Task objective:
All the entries need to be duplicated exactly, with the pictures omitted.

Dataset extract:
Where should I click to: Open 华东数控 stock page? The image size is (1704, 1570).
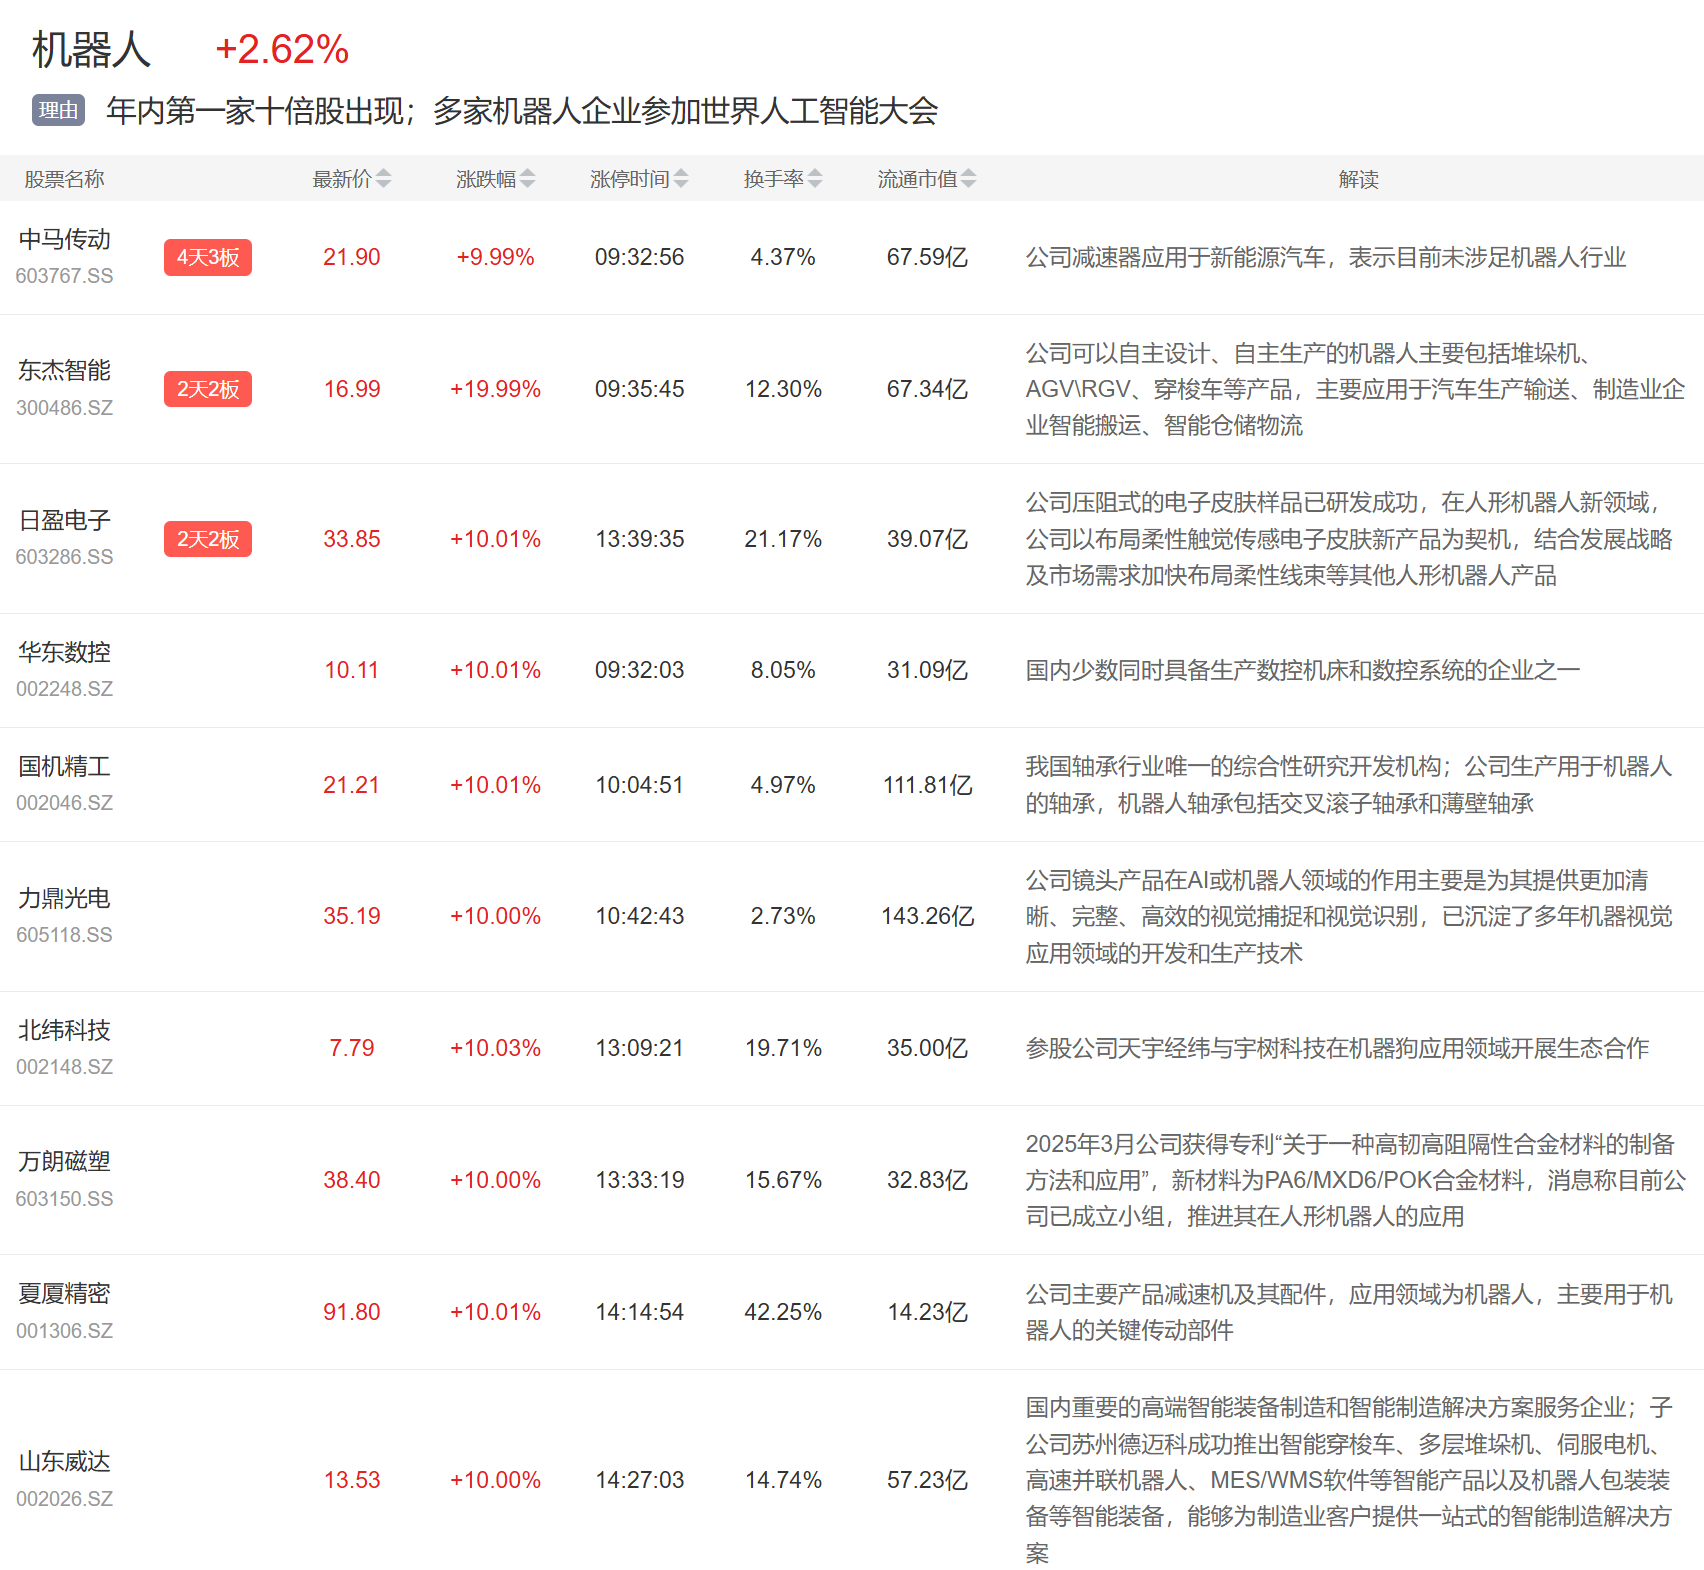click(65, 652)
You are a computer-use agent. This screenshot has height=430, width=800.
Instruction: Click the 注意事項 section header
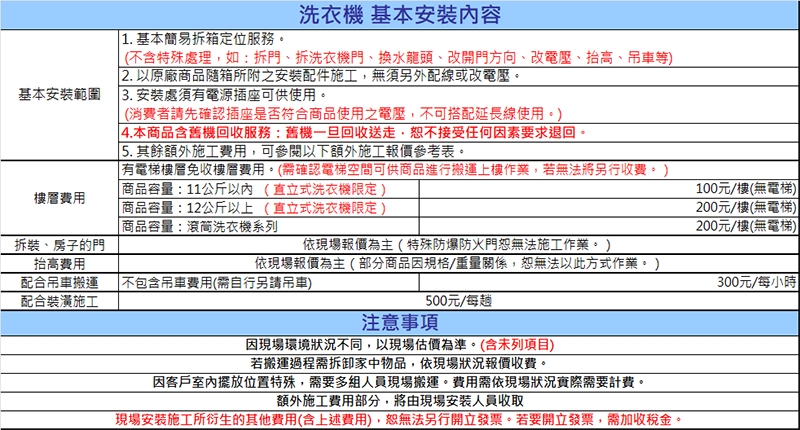pos(400,322)
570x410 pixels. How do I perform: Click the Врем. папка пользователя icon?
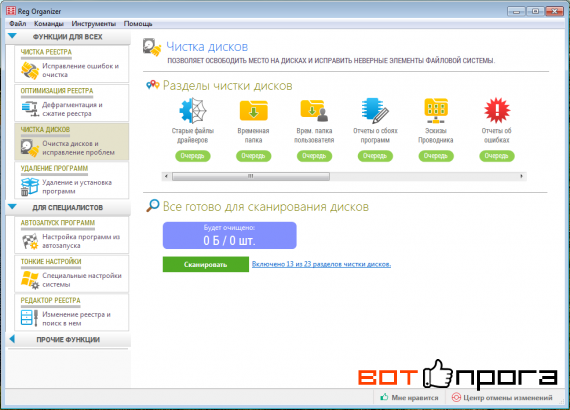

Exercise answer:
Where should I click to: Open 华东数控 stock page? The image size is (1704, 1570).
click(65, 652)
You are a computer-use agent. This screenshot has height=430, width=800.
Instruction: Click the 注意事項 section header
pos(400,322)
570x410 pixels. How do I perform: Click the Врем. папка пользователя icon?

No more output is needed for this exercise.